#### RECORDS PROVIDED
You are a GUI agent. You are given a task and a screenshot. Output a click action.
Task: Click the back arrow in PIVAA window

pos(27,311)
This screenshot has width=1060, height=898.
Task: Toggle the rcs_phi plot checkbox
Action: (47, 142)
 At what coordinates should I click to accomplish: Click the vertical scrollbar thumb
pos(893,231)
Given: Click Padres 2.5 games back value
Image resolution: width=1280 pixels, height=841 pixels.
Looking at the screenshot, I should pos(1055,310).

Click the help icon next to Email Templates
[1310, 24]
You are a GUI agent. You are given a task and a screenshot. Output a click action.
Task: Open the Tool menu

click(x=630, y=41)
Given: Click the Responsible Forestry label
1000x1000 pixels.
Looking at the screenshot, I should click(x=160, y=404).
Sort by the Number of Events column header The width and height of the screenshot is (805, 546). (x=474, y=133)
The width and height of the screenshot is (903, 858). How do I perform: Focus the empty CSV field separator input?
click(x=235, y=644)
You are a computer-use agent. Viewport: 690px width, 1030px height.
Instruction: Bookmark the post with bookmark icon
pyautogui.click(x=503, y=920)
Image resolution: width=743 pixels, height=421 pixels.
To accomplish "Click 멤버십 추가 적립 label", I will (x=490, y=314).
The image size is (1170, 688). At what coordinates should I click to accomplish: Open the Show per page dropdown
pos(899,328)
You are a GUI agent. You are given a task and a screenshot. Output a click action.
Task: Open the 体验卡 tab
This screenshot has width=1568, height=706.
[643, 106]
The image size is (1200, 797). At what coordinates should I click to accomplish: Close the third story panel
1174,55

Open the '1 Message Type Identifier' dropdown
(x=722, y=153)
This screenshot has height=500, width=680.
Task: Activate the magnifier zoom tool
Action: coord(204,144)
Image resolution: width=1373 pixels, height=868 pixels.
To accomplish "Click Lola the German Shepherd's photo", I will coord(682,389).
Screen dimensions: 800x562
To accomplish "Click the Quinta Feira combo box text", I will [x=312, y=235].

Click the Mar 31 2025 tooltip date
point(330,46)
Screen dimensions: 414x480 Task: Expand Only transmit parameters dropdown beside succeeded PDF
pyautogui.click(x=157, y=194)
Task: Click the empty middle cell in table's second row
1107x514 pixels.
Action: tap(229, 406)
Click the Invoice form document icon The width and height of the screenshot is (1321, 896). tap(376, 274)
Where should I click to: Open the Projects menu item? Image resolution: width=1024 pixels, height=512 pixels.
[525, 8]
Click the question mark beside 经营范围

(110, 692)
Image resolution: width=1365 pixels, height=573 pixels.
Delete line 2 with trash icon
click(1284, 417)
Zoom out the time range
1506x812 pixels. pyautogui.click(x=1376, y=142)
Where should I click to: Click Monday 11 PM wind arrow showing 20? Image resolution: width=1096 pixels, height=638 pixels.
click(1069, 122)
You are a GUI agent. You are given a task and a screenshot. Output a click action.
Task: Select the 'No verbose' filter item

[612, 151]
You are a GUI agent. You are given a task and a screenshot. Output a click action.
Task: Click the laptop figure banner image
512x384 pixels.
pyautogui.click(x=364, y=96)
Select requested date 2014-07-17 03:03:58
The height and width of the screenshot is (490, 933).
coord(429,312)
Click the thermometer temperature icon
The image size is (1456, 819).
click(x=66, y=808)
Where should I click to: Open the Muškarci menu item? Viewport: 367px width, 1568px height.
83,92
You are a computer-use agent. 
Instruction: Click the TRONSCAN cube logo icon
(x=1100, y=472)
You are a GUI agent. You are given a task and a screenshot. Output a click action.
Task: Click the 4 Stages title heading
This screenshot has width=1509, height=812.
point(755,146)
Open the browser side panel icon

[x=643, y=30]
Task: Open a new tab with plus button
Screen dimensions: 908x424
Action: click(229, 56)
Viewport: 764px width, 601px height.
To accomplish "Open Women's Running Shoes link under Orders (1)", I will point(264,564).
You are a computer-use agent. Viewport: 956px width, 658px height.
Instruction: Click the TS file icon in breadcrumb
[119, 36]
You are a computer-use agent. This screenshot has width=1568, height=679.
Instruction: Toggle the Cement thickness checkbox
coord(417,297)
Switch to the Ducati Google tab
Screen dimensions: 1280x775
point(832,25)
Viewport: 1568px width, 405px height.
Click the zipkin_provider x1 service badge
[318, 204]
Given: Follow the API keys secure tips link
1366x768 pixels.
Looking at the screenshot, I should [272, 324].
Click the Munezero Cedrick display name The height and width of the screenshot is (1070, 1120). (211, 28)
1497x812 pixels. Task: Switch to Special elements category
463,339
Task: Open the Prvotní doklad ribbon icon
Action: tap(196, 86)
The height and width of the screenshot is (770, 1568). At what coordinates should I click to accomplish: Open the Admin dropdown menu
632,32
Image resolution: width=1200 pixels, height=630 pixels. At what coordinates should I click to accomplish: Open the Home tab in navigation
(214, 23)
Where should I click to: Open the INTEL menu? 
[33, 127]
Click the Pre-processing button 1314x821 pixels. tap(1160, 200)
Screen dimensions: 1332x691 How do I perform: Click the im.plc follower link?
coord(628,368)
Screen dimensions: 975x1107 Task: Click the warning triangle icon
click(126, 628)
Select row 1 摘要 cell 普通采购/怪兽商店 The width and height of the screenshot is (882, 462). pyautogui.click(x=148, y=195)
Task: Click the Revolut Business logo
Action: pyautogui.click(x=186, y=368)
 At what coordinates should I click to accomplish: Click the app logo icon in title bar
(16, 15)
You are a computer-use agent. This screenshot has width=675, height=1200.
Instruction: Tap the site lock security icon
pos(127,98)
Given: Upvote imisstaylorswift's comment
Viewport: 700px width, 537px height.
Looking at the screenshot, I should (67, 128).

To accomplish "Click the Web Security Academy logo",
########
◆ DESCRIPTION OF THE TASK
Return the lines above that include the string "will".

◆ RESPONSE
To accomplish "Click 멤버십 추가 적립 label", I will (x=490, y=314).
To accomplish "Click Lola the German Shepherd's photo", I will coord(682,389).
To accomplish "Click the Quinta Feira combo box text", I will [x=312, y=235].
To accomplish "Open Women's Running Shoes link under Orders (1)", I will point(264,564).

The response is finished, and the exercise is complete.